= Index Theologicus =

International open access bibliography

The Index Theologicus (IxTheo) is an international scientific open access bibliography for theology and religious studies.

It covers scientifically relevant information on Christianity as well as on dialog with other religions from all confessions, in several languages and media types and throughout history. Publishers are the University Library of Tübingen, the Faculty of Protestant Theology and the Faculty of Roman-Catholic Theology, University of Tübingen.

== History ==
Its predecessor, the Zeitschrifteninhaltsdienst Theologie ("Theology Journals Content Service") or ZID, was started in 1975. This was a current content service which reprinted the table of contents of the main theology journals; monthly ZID issues included an index of authors, Biblical references and persons, which were later combined in an annual and a five-year index.

In 1994-1995, the ZID was converted into a database using allegro-C (a library software developed by the Library of the University of Braunschweig); the bibliographic data extracted from the journals was now stored electronically before it was published in the ZID issues, and the data which had been published in the prior ZID issues was retrospectively catalogued. In addition to subject indexing with standardized index terms, a faceted classification with 130 classes was introduced at that time.

The database itself was made available to the public in German first on floppy disks, later on CD-ROM. Starting in 2001, the subject headings and the user interface were also translated into English.

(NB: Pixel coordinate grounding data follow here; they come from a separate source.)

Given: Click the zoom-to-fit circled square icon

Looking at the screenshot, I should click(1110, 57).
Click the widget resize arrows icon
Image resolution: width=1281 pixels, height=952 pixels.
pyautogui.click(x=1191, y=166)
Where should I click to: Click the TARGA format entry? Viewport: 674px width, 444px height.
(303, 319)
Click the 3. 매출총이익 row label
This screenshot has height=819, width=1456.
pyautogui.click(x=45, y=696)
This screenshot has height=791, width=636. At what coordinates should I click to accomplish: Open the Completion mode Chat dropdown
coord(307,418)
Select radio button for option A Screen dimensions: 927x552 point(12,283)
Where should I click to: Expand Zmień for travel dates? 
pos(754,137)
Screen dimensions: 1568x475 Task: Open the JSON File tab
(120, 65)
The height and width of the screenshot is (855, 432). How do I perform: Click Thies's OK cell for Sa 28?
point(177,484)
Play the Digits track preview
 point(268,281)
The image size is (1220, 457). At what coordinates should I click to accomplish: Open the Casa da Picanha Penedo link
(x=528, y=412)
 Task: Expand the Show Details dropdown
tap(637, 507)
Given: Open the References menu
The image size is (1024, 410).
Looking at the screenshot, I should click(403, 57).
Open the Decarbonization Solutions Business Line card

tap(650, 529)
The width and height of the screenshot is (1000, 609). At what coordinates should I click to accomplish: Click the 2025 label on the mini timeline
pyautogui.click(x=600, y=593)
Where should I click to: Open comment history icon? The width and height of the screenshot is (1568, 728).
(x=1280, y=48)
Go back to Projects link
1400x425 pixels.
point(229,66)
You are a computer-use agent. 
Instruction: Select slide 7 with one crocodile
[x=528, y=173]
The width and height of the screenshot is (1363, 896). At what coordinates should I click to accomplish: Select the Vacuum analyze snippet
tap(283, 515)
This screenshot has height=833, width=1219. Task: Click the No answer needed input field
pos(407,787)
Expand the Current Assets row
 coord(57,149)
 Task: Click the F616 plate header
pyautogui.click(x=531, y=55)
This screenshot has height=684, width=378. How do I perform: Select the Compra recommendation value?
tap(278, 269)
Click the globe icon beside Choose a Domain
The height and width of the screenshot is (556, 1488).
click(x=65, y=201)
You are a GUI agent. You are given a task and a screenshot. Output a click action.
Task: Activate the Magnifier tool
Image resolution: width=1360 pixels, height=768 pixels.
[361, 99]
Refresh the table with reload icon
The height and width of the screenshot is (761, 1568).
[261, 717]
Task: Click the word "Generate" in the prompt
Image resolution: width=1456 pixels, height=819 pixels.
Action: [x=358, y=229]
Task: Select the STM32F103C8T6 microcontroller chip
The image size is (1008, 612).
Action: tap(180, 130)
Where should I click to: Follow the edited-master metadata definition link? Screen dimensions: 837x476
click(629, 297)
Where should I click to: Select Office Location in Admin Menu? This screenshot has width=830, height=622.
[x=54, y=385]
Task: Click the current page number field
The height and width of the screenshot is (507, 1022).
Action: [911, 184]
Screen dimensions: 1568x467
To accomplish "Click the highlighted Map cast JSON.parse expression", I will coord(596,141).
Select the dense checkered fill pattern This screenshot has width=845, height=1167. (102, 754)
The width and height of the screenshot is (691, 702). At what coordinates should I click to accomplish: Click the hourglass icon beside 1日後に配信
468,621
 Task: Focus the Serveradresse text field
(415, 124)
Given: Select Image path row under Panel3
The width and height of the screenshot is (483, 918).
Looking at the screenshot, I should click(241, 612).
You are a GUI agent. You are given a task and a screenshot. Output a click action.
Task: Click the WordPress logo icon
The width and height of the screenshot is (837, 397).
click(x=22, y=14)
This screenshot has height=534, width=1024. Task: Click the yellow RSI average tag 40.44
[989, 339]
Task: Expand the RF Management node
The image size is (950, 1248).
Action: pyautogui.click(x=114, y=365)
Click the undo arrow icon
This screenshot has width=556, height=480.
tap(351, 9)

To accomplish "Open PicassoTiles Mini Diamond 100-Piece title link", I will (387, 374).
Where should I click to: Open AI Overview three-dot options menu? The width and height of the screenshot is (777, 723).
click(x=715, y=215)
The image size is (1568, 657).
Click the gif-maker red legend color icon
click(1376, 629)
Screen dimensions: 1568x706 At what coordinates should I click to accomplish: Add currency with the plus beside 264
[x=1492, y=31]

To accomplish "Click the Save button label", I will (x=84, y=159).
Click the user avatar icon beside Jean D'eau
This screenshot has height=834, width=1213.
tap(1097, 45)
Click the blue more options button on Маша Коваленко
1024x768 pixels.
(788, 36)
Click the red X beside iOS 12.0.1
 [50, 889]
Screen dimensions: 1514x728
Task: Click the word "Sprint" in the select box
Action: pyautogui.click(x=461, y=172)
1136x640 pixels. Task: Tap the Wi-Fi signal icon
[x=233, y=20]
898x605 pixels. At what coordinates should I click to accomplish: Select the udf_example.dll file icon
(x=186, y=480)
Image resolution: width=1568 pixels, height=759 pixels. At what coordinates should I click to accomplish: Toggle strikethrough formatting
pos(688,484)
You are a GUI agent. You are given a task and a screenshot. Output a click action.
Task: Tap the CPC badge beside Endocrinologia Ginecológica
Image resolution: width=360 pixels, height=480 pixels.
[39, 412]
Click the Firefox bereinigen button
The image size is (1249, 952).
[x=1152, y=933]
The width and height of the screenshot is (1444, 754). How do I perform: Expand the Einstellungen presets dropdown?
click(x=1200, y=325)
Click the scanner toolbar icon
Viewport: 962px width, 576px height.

At the end of 2000, the ZID ceased the publication of its print version. The name of the database was changed to Index Theologicus in 2002, when the publishing house Mohr Siebeck started managing its distribution. Since 2007, the database is only available online and free of charge.

== Features ==
As of July 2022, IxTheo comprised over 4 million records on theological literature (including monographs and articles), and about 15,000 records are added each year. Subject headings and search capabilities are provided in 9 languages: English, German, French, Italian, Spanish, Portuguese, Greek, Russian and Chinese. A special search capability for specific Bible passages using standard abbreviations is also available.

The faceted classification (named "IxTheo classification") now comprises 139 classes divided into 13 main groups.

Since 2013, IxTheo uses the database of the regional cataloguing network "Südwestdeutscher Bibliotheksverbund" (SWB, in south-western Germany), which is shared i.a. by the theological faculties of Tübingen, Heidelberg and Freiburg. The data from the former allegro-c database (over 500,000 records) was migrated into the SWB catalog in 2016.

Since 2015, IxTheo has been managed and further developed by the "Fachinformationsdienst/FID Theologie" (a "specialised information service" in theology) thanks to grants from the German Research Foundation ("Deutsche Forschungsgemeinschaft" or DFG).

IxTheo is implemented as a faceted Discovery System built on the VuFind library search engine. A growing number of journals are processed using semi-automated production procedures with software such as Imageware and Zotero.

== Services ==
In addition to the standard search capabilities for theological literature (including articles, monographs, databases, reviews and internet links), IxTheo offers the following services:
- Hosting of open access publications through Open Journal Systems.
- Digital repository for article reprints.
- Patron-driven acquisition.
- Personalized search queries.
- Bible passage search
- Full-text search

== Partnerships ==
IxTheo has partnerships with a number of libraries, bibliographic tools and publishing houses:
- The Faculty of Catholic Theology at the University of Innsbruck and its bibliographic tools BILDI (Biblical studies), KALDI (Canon law) and MIMESIS (on René Girard's mimetic theory).
- The Institute of Canon Law ("Institut für kanonisches Recht", IKR) at the University of Münster and its database DaKaR.
- The Augustine Research Center ("Zentrum für Augustinusforschung") at the University of Würzburg.
- The publishing houses Walter de Gruyter and Brill Publishers provide the metadata of their journals to IxTheo for cataloguing purposes.
- The publishing house Mohr Siebeck cooperates with IxTheo to facilitate searches in their publications.
- The European Academy of Religion (EUuARe) cooperates with IxTheo in the field of Open Access publishing and public relations.